START MATERIAL TO PROCESS

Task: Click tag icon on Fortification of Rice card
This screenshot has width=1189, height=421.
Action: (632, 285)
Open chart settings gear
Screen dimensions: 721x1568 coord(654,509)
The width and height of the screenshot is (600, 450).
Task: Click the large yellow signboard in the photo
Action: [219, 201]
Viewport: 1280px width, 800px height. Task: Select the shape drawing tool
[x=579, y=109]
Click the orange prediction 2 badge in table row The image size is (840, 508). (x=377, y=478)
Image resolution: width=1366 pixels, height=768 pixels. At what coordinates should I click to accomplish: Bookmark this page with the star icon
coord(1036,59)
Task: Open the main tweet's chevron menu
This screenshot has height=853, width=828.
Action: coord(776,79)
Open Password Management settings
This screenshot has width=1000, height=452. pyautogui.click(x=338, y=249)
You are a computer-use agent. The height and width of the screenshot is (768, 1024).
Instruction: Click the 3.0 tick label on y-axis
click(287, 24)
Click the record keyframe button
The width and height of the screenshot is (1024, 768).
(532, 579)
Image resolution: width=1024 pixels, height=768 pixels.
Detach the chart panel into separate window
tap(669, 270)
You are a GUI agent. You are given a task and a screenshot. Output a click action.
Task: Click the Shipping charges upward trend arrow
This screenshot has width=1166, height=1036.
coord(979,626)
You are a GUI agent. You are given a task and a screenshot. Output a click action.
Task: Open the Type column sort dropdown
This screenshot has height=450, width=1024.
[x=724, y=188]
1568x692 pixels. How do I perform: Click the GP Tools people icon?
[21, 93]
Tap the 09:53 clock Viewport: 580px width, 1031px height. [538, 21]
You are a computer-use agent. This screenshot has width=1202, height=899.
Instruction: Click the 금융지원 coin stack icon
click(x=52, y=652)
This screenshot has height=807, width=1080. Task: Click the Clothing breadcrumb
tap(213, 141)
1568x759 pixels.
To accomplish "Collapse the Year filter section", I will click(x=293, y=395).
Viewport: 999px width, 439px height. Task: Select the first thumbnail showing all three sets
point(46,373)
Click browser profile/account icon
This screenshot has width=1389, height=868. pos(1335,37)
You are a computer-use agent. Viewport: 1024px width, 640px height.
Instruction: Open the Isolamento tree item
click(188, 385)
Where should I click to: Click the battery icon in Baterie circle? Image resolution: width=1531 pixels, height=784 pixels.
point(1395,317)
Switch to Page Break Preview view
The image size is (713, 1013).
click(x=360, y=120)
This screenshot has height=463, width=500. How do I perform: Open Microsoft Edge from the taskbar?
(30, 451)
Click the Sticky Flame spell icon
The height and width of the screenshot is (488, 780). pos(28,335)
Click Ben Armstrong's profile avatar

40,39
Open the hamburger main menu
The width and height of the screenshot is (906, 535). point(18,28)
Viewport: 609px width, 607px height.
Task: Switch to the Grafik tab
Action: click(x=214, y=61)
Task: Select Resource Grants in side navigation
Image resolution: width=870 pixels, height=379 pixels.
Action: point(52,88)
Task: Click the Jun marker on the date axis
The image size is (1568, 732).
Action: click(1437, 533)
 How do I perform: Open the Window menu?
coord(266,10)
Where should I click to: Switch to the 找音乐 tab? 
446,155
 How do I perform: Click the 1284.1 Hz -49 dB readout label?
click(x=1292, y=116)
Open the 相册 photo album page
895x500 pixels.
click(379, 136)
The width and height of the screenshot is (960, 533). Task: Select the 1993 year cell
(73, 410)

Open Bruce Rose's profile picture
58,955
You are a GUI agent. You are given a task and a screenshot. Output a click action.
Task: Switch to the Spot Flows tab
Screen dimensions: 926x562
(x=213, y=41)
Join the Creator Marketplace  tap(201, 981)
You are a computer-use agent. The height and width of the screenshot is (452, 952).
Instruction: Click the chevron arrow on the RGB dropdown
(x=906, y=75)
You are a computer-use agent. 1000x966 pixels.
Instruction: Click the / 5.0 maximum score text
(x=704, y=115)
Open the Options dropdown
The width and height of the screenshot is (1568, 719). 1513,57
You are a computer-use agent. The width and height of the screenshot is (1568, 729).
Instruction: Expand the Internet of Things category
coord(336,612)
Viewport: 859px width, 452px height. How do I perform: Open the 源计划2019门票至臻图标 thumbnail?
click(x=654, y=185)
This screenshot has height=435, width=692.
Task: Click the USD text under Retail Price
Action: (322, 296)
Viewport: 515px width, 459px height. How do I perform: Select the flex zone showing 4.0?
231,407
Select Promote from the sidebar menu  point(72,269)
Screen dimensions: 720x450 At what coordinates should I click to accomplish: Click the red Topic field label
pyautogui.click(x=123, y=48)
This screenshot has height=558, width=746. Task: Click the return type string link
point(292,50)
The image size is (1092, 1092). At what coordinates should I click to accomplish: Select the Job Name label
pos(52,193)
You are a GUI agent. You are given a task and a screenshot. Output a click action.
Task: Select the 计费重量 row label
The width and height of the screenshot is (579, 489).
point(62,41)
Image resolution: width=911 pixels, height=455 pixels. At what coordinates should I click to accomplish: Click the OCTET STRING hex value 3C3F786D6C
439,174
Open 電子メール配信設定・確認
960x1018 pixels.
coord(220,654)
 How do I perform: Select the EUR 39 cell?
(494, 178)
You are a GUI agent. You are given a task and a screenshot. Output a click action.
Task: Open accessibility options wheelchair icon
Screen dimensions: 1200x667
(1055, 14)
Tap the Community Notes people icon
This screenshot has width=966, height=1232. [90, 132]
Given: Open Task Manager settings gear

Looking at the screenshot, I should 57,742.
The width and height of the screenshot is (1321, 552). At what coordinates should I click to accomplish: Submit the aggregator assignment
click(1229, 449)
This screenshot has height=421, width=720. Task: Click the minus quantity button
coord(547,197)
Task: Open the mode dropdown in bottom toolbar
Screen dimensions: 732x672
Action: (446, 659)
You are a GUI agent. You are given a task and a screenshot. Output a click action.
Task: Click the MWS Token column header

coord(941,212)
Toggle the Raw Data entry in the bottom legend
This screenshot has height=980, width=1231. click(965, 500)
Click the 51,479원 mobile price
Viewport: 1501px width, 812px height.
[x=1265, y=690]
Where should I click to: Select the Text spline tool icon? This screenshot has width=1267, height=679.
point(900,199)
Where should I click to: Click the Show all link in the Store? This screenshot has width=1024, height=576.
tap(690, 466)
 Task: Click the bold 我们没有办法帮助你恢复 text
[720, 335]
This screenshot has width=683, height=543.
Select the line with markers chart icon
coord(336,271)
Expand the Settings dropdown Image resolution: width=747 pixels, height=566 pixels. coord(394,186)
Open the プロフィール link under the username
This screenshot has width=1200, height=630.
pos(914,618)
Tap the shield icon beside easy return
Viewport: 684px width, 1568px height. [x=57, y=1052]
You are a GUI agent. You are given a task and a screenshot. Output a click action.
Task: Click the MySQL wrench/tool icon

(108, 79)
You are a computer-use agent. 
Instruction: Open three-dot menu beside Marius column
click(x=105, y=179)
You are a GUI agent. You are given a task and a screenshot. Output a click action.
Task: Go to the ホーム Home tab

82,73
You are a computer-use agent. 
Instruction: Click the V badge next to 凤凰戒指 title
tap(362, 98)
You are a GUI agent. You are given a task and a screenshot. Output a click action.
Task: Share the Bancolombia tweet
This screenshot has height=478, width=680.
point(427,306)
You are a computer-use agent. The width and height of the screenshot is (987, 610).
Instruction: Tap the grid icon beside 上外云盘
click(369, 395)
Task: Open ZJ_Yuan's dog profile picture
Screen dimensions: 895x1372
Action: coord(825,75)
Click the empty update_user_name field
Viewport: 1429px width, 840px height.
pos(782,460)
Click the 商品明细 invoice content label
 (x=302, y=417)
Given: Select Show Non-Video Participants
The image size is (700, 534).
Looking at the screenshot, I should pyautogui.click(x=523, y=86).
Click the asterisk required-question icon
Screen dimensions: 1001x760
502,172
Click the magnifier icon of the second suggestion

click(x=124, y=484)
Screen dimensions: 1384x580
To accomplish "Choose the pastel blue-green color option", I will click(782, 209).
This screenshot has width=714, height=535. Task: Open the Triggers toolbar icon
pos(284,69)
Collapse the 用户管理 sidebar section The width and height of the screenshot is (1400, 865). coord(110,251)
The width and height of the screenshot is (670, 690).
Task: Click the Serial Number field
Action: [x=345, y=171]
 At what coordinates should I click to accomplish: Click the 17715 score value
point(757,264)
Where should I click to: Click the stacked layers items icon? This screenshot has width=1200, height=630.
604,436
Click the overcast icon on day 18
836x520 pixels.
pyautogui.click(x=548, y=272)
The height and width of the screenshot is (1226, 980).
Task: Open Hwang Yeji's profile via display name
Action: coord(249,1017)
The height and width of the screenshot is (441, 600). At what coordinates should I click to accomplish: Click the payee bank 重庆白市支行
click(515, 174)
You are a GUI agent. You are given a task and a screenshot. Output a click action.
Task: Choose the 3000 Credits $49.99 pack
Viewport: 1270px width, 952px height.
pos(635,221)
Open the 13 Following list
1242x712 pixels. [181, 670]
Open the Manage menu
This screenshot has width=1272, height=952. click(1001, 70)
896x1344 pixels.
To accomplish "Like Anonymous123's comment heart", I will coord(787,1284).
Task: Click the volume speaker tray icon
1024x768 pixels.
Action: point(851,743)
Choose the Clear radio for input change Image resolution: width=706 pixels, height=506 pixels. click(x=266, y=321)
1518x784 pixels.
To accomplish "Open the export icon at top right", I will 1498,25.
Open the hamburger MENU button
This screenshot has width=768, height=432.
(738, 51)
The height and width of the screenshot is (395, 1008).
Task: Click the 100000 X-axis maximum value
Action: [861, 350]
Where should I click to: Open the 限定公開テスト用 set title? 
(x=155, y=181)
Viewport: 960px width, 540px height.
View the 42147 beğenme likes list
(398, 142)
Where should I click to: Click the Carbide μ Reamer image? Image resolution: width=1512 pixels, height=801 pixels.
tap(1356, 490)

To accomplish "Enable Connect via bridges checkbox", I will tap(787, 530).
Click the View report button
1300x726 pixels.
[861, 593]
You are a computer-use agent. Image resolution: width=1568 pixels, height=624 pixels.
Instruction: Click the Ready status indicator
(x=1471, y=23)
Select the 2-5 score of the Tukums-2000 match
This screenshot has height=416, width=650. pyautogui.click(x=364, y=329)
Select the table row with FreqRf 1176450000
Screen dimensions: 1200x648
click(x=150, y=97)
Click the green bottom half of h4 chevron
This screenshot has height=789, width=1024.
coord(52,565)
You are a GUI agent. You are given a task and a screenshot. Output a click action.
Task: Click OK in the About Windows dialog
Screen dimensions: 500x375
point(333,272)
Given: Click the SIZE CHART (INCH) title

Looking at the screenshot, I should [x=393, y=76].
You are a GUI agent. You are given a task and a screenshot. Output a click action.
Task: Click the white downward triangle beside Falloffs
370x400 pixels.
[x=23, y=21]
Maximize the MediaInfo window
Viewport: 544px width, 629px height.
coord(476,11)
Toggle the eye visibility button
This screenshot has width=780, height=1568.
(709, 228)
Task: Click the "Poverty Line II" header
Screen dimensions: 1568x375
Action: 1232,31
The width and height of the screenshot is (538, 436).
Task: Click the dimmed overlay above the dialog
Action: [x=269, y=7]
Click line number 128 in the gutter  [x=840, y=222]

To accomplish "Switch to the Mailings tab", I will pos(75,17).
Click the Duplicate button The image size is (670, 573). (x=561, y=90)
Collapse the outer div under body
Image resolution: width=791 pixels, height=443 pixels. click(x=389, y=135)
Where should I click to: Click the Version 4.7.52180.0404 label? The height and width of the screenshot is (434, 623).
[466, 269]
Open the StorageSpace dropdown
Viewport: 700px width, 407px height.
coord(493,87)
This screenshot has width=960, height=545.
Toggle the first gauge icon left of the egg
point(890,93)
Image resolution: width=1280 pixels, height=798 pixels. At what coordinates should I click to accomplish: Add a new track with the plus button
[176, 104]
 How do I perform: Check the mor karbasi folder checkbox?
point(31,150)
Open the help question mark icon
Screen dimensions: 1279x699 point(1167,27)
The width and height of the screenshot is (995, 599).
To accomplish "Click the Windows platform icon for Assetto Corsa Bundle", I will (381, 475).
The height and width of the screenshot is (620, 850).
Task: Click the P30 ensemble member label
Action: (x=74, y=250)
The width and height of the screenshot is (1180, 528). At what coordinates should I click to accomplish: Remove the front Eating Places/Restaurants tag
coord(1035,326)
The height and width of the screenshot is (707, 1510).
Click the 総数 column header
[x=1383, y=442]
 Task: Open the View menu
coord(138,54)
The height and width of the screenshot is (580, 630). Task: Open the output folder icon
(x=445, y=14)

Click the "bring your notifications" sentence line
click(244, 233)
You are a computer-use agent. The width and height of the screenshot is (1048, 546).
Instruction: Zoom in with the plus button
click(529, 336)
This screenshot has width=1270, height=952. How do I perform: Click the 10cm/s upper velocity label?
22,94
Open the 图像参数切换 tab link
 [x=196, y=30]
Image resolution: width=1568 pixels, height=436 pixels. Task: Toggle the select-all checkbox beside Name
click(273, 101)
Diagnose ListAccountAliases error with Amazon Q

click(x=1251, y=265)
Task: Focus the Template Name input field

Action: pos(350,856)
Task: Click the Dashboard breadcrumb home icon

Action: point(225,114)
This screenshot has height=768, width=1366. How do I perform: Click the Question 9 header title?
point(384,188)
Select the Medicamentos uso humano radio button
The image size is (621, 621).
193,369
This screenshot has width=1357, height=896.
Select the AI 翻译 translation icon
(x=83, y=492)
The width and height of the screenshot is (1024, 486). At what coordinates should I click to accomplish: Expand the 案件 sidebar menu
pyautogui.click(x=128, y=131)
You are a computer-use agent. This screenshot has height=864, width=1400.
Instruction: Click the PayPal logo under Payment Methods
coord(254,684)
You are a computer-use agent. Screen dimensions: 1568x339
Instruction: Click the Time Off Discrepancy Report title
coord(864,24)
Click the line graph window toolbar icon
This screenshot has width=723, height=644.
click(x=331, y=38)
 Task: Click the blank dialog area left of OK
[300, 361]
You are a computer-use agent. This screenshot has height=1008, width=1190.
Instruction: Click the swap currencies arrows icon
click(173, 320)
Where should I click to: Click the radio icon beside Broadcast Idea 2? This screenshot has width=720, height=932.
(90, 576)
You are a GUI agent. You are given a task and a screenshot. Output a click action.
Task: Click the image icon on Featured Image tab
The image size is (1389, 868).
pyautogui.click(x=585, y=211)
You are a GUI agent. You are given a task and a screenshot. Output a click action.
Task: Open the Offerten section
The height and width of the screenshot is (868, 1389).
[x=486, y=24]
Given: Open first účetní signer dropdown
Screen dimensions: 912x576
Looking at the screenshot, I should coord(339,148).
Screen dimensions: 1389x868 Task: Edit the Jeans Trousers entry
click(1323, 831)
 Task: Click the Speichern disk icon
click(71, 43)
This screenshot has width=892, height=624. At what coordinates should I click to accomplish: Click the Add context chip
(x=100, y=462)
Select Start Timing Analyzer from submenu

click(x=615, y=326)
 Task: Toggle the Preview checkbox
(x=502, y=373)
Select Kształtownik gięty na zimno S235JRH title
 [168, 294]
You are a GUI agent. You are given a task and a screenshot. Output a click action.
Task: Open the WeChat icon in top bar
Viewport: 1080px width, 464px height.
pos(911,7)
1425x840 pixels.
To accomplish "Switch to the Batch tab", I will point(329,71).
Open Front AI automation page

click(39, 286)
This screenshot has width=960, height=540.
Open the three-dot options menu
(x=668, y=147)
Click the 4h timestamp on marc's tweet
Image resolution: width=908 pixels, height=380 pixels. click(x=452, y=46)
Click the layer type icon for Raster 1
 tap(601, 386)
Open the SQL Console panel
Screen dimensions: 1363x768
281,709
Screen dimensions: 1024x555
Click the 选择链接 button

END MATERIAL TO PROCESS

WHAT IS NEEDED> What is needed is each line of the entries that contains the word "Choose".

ANSWER BOX>
To accomplish "Choose the pastel blue-green color option", I will click(782, 209).
Task: Choose the 3000 Credits $49.99 pack
Choose the Clear radio for input change Image resolution: width=706 pixels, height=506 pixels. click(x=266, y=321)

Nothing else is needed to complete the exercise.